Felipe Segundo Soler Plantinga

Yo estudiaba la carrera de Derecho, todo iba bien, estaba terminando pero la ansiedad y el estrés me jugaron una mala pasada. Estando en quinto de carrera y con el Plan Bolonia pisándome los talones (este plan se estaba implantando y si no terminaba a tiempo la carrera, tendría que volver a cursar asignaturas de primero, o sea, volver a empezar) el agobio de verme en esta situación, me llevo a mi primer brote psicótico. La suposición de persecuciones y el insomnio hicieron que mis padres me llevaran a una psicoclínica. Allí me diagnosticaron esquizofrenia paranoide y me recetaron un medicamento; comencé a tomar este medicamento y la cosa fue a mejor: el insomnio y las alucinaciones desaparecieron, pude seguir estudiando y terminar la carrera.

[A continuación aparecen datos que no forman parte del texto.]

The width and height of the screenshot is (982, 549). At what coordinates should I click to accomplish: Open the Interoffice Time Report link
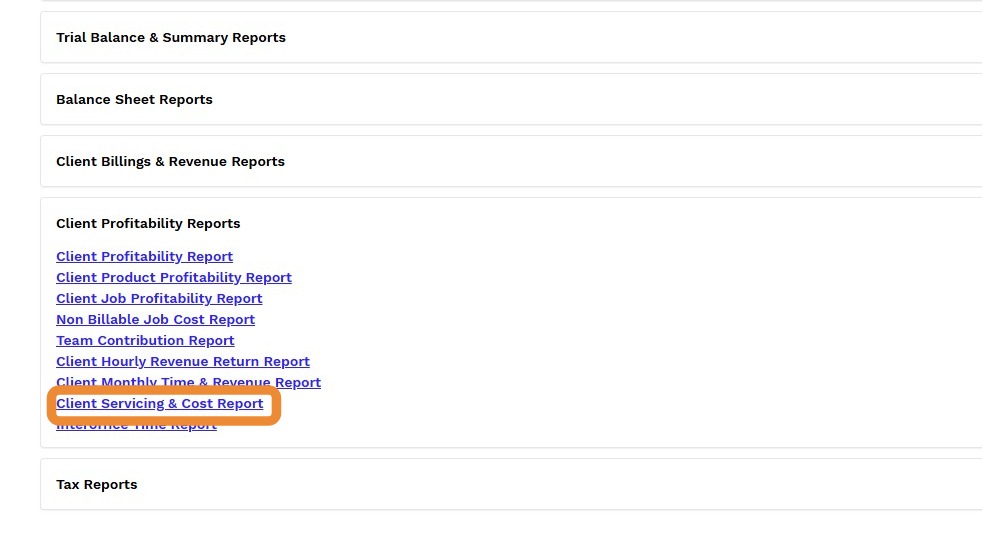click(x=136, y=427)
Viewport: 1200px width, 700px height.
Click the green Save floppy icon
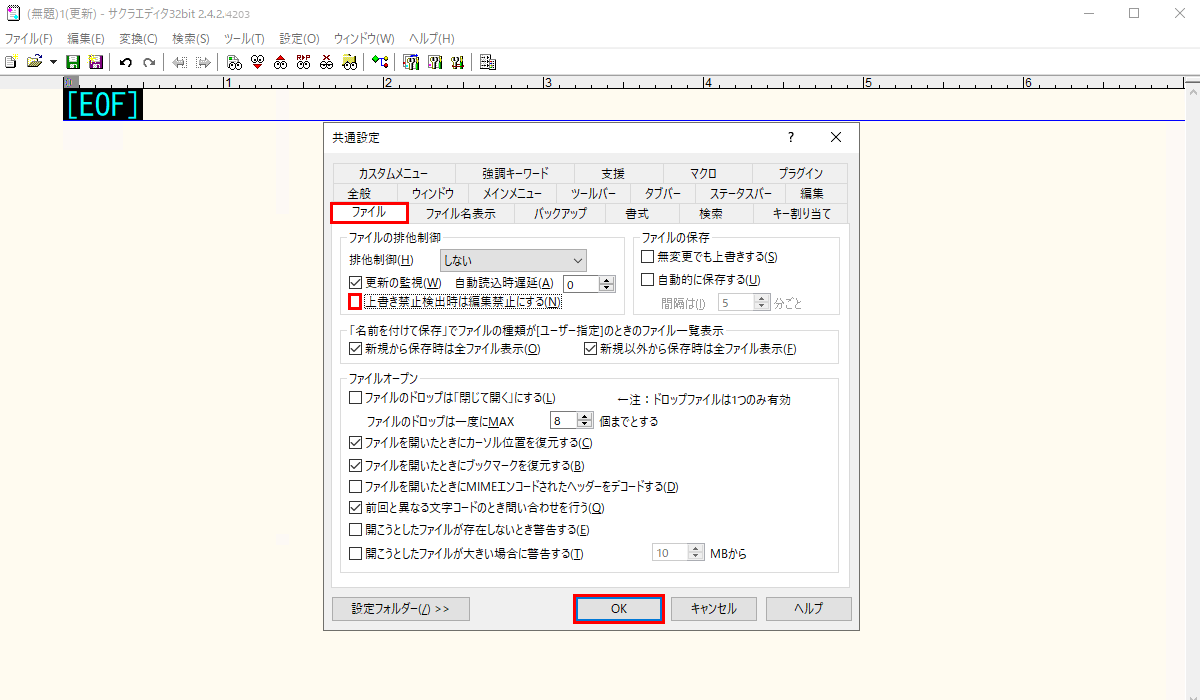point(73,62)
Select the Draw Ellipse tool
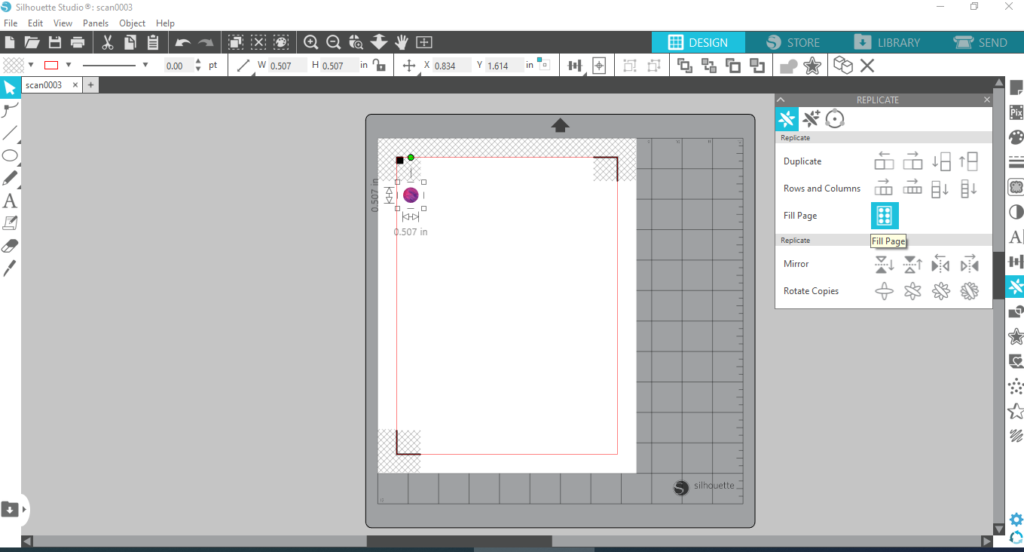This screenshot has width=1024, height=552. coord(10,155)

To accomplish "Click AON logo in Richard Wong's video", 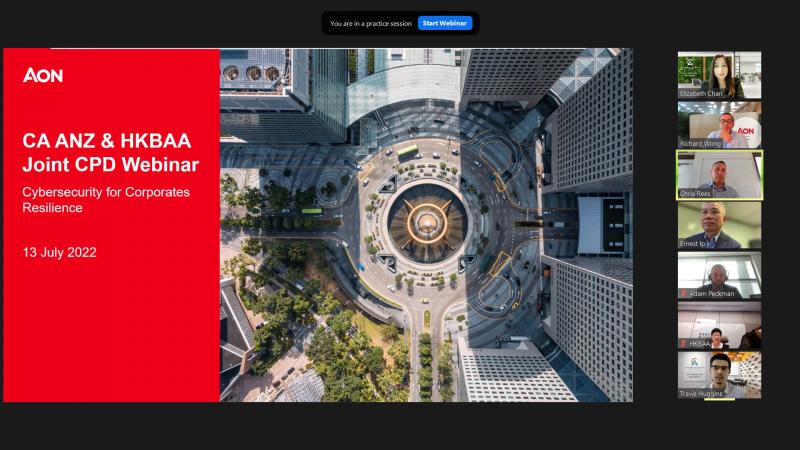I will (745, 131).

Después fue pasando el tiempo y dejé de tomar este medicamento.

Me puse a trabajar con mi padre en la abogacía y a impartir clases de apoyo escolar a niños. Todo parecía ir bien, pero al poco tiempo comencé a oír voces extrañas en mi interior, es una sensación muy desagradable oír una tercera voz que no es la tuya, no recuerdo ya lo que decían; durante un tiempo estuve así hasta que se produjo el fallecimiento de mi padre. Yo necesitaba alejarme de donde vivía y sufrí mi segundo brote psicótico. Me marché a Pamplona, lejos de mi casa, durante tres días estuve por el norte de España sin avisar a familiar alguno, lo cual produjo una considerable inquietud en mi madre, pero después regresé a casa.

Otro duro golpe me deparaba el destino, una vez en casa y pasado algún tiempo, mi madre sufrió cáncer de páncreas. Después de una dura operación y del tratamiento contra esta enfermedad, mi madre murió a los seis meses y yo, desgraciadamente, caí en diálisis, un fallo renal me obliga a estar enganchado a una máquina (que hace las veces de riñón) durante tres días por semana.

Estando en el hospital me encontré con mi psiquiatra, me conoció enseguida:” ¿Qué tal estás?”. “No muy bien”, le contesté. Me recetó un nuevo tratamiento. Fui mejorando poco a poco. Las alucinaciones, el insomnio, las obsesiones y las extrañas voces desaparecieron.

A día de hoy me encuentro estable gracias a la medicación y al trabajo psicosocial que llevo a cabo en mi asociación. Con un correcto tratamiento y con un seguimiento por parte de profesionales se pueden superar los problemas de esquizofrenia.